Understanding APR is important to both business loan seekers and consumer loan seekers because this formula allows you to compare one loan against another. Doing so allows you to make the best loan decision.
The annual percentage rate is composed of many factors. These include: the current interest rate that you are required to pay, the time length of the loan, the full amount of each payment, the associated fees that are a part of the loan or the loan process, and any mandatory insurance premiums that are associated with the loan.
By law, lenders must inform you of what the APR is before you sign the loan. Consumers should keep in mind that APR can vary between lenders, which is why it is good to check with each lender in order to find the most affordable loan. Generally, the lower the APR is on the loan the less it will cost you over time.
Here are some examples of how APR works when compared to what is often called simple interest.
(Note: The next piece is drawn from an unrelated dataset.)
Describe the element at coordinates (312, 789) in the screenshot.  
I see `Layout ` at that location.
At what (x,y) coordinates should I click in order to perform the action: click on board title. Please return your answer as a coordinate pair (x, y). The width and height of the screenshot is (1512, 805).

If you were to borrow $2,000 for one year at 20 percent interest, and at the end of the year you paid the lender a lump sum of $2,400, you would be paying an interest rate of 20 percent, and the APR would be 20 percent too.
However, if you borrowed $2,000 for one year at 20 percent interest, and you paid throughout the year in equal monthly installments of $200 (12 x $200 = $2,400), you are still paying an interest rate of 20 percent, but the APR would be close to 40 percent.
If you simply look at it, the second example may not seem more expensive than the first example but it is. Under the conditions of the first example you had the full amount of the money for the whole year. You could have invested that money and drew interest on it during the year, thus reducing the overall amount of interest loss. In the second example, you did not have the full amount of the money because you were paying it out in installments.
Even loans with a low APR require you to ask a few questions from the lender. You need to know if the interest rate is going to be fixed or if it variable. If the loan’s interest rate is variable your payments will vary as well. If the rate is fixed, your payments will stay the same.
Consumers should also know if there will be any added charges or fees that are not included in the APR. As well, you should inquire about any early payment penalties. Some lenders may levy a fee if the loan is paid off early. By law, lenders must tell you this if you ask them about it.
Learning more about APR and how it affects a loan can save you money on all of your consumer or business loans.